Немец тоже поднялся. Они стояли в метре друг от друга, глядя в упор.
— Слушаю.
— Как вы догадываетесь, на вас, на вашу семью и на других волхвов Варягии, прибывших в Сербию, начнется настоящая охота. Не просто вывешивание листовок и публикация в газетах на 3-й странице «розыск террориста». Нет, большое количество служб получит приказ на ваше уничтожение в качестве задачи-прим. И в Варягии тоже, хоть там оперировать несколько сложнее. Рано или поздно придут за каждым. Не угрожаю, если буду мертв, от меня ничто не зависит. Просто рассказал, что вас ждет.
— Вы вчера спросили: «альтернатива?», сегодня тот же вопрос задаю я, — поднял бровь Несвицкий.
— Очень простая. Забирайте своего Касаткина-Ростовского и остальных варягов и возвращайтесь домой. Обещаю: мы квиты. Никакой охоты. Если снова не сунетесь в драку с нами.
— Интересно… Особенно в вашем нынешнем положении. Я обещаю обсудить это с другими волхвами. Надеюсь, придем к какому-то решению. А сейчас — начинайте.
Они отправились в штаб разведки. Уловив момент, когда Ивич не мог слышать, Несвицкий спросил у Василия:
— Разрядил?
— Да. Каждый патрон. У него был полный магазин с зачарованными. Пули вернул в гильзы, но пороха в патронах нет.
Князь удовлетворенно кивнул. Хорват наверняка проверит оружие перед тем, как применить его против Бориса. Не обнаружив патронов в магазине, разъярится. Не исключено, подорвет генерала немедленно.
Следующие пять часов выдались чрезвычайно нервными. Когда в легкий десятиместный самолет загрузились все, включая Касаткина-Ростовского в наручниках и с многопудовой гирей на цепи, самого Несвицкого и его команды, а также Ивича, Шварцкопфа и пилота, у Николая между лопаток струился пот от нервного напряжения. Пропитал, наверно, не только майку, но и трусы.
Борис молчал, понимая, что ведется ему непонятная игра.
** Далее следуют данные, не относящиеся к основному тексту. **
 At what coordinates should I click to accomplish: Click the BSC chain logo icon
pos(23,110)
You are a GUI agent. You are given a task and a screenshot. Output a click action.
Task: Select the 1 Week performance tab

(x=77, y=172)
Несвицкий в форме Бундесвера ему даже не кивнул, говорил по-немецки и крайне мало. Фельдфебелю в присутствии бригадного генерала так и положено.
Только когда закрылся люк, Николай спросил:
— Герр генерал! Как вам удалось склонить Касаткина-Ростовского к сотрудничеству?
Тот нетерпеливо мотнул головой — к чему глупые вопросы.
— Никак. Он отказался. Думаю, сам вам расскажет.
Несвицкий обернулся к хорвату и не увидел в уголовнике ничего кроме обреченной решимости. Ивич слышал слова Шварцкопфа, но это ничего в его планах не поменяло. Князь шагнул назад, где сидел Олег, ровно за спиной хорвата. Сделал знак — действуй как условлено.
Поскольку в самолете нет зеркальца заднего вида как в авто, летчик не видел, что происходило при наборе высоты в центре фюзеляжа, когда ходить строго воспрещено. Ивич достал пистолет и, направив ствол в голову Касаткину-Ростовскому, нажал на спуск. Передернул затвор, выбрасывая отказавший патрон. Вторая попытка не состоялась, Олег взял его за голову и резким движением свернул шею. Потом аккуратно опустился на место и пристегнулся, словно опасался замечания от стюардессы.